[Corpora-List] QM analogy and grammatical incompleteness

Dominic Widdows widdows at maya.com
Mon Dec 19 04:12:00 CET 2005


Dear Rob,

A few quick thoughts.

Are you on the Conceptual Graphs mailing list
(http://www.conceptualgraphs.org/)? Philosophy and science are often
discussed there, possibly more than is typical on the corpora list.


> If the speed of light were infinite would this still result in an

> Uncertainty

> Principle? I'm wondering because I want to know exactly where the

> Uncertainty

> Principle begins. My own model is just inconsistent orderings of a

> set, say

> according to colour and size, where you know everything about both

> orderings

> at every moment, but only one ordering is possible at any given

> moment. Such

> orderings are fundamentally inconsistent so you get an uncertainty

> principle.

> Is this the same thing as an information lag due to a finite speed of

> light?


Something in common, perhaps. You have a dataset that you could index
along several dimensions, so you start by building a few specific
indexes to optimize for the sorts of queries you expect to have to deal
with most often. Suppose that an unexpected type of query comes in, you
hadn't indexed along this dimension, and so you have to go back and
search the whole dataset linearly. But if the dataset is changing the
whole time, then by the time you've received an answer, the answer
isn't a true reflection of the physical world, and the question may
even be irrelevant. If nature is such a thing that is changing the
whole time, and that is composed of many complex dimensions, it would
seem to follow that you can never be fully informed about nature.

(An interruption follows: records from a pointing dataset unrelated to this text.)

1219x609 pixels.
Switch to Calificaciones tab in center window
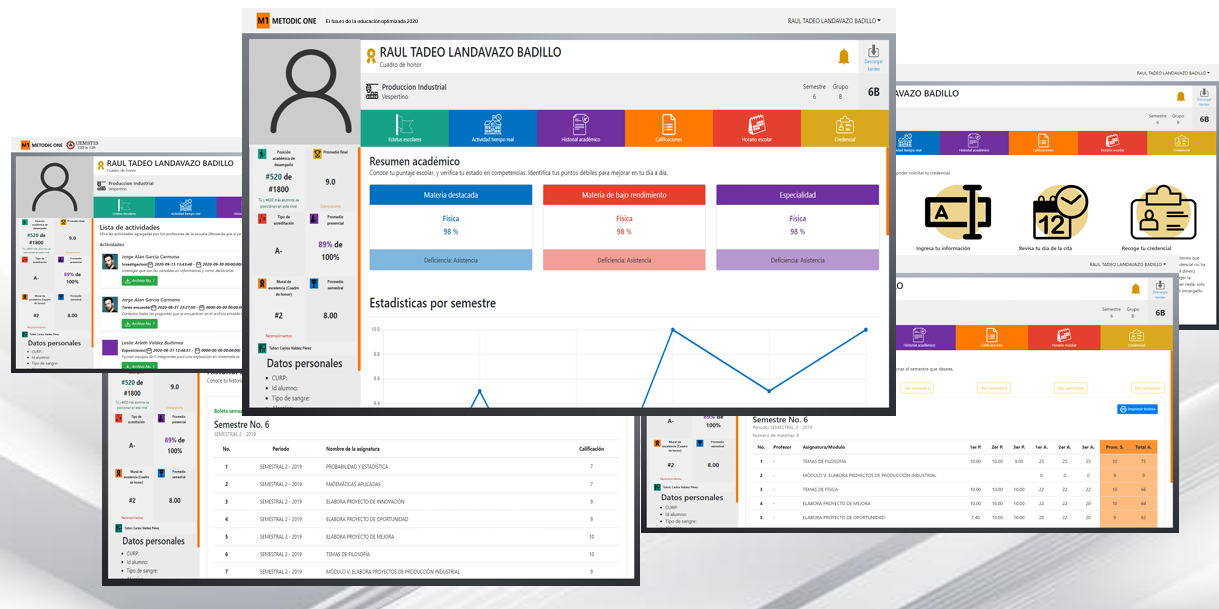[668, 127]
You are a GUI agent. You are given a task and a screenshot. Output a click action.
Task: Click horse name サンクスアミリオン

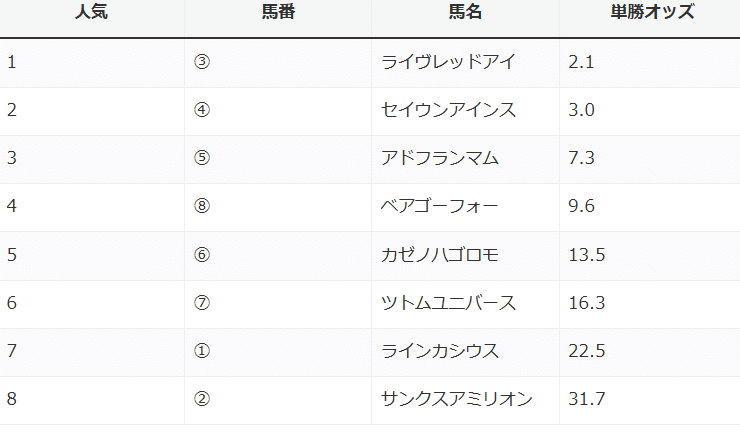coord(456,399)
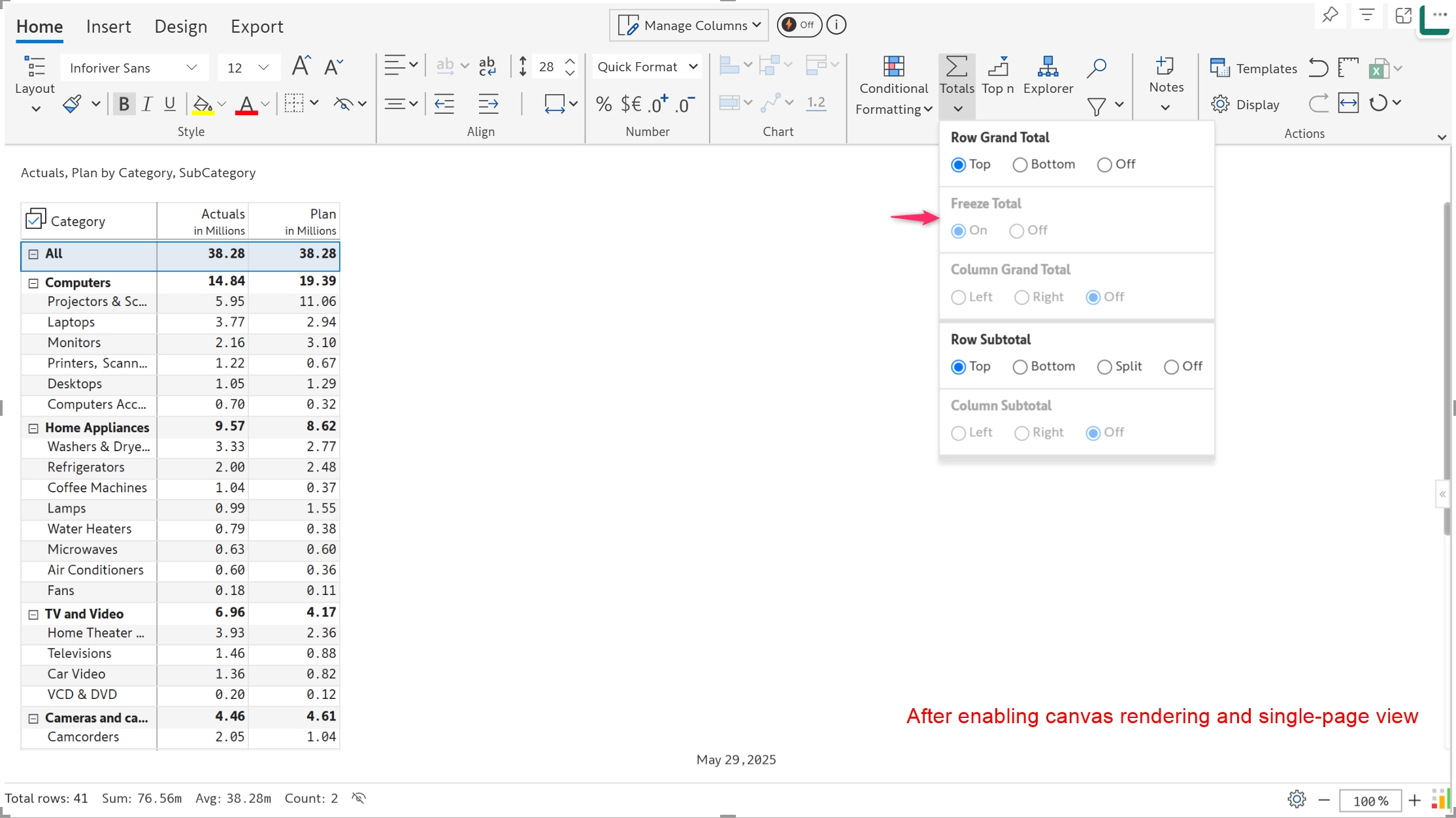Collapse the Computers category row
This screenshot has width=1456, height=818.
(33, 283)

> It hadn't struck me that vector representation is crucial to QM.

> Newton's laws

> apply to vectors, but they are not QM.


Very much not. Newton's Laws depend on knowing the position and
momentum at the same time. These quantities are relied on as constants
of integration when solving an equation of motion (because this is some
version of F=ma, hence a double diferential and you need to integrate
twice). Enter QM, claiming that it is precisely these two constants
that can't be measured at the same time. Popular science often speaks
of relativity as overturning Newton, but compared with QM, relativity
just completes Newtonian mechanics whereas QM denies it its most basic
information requirement.


> I'll have to look at it more closely and see if QM can be predicted

> purely

> from the fact that physical laws can be expressed in terms of vectors.


I think you need some sort of operator algebra as well. But perhaps
this distinction is more to do with defining the boundary between
linear algebra and functional analysis. QM needs probability as well
for generating physically testable predictions, which it does with
astonishing accuracy.


> Is this dependent on the fact that the Fourier coefficients are

> infinite-dimensional?


Not really, I think you run into some of the same conundrums in systems
with finite dimensions.

To your more general points about language. I think that the goal of
complete, predictive knowledge of any complex language system is bound
to lead to disappointment. But I don't think that this invalidates the
goal of getting as much of it right as possible! We know that a
part-of-speech tagger trained on texts in one domain might not do so
well in other domains, but this doesn't at all meant that the system
isn't very valuable. We have to get better at the adaptive part as
well, and there has been plenty of recent and fruitful work to address
this part of the language processing challenge. New fields have to find
their balance between deduction and induction, and it is a shame if we
spurn one another's work too readily.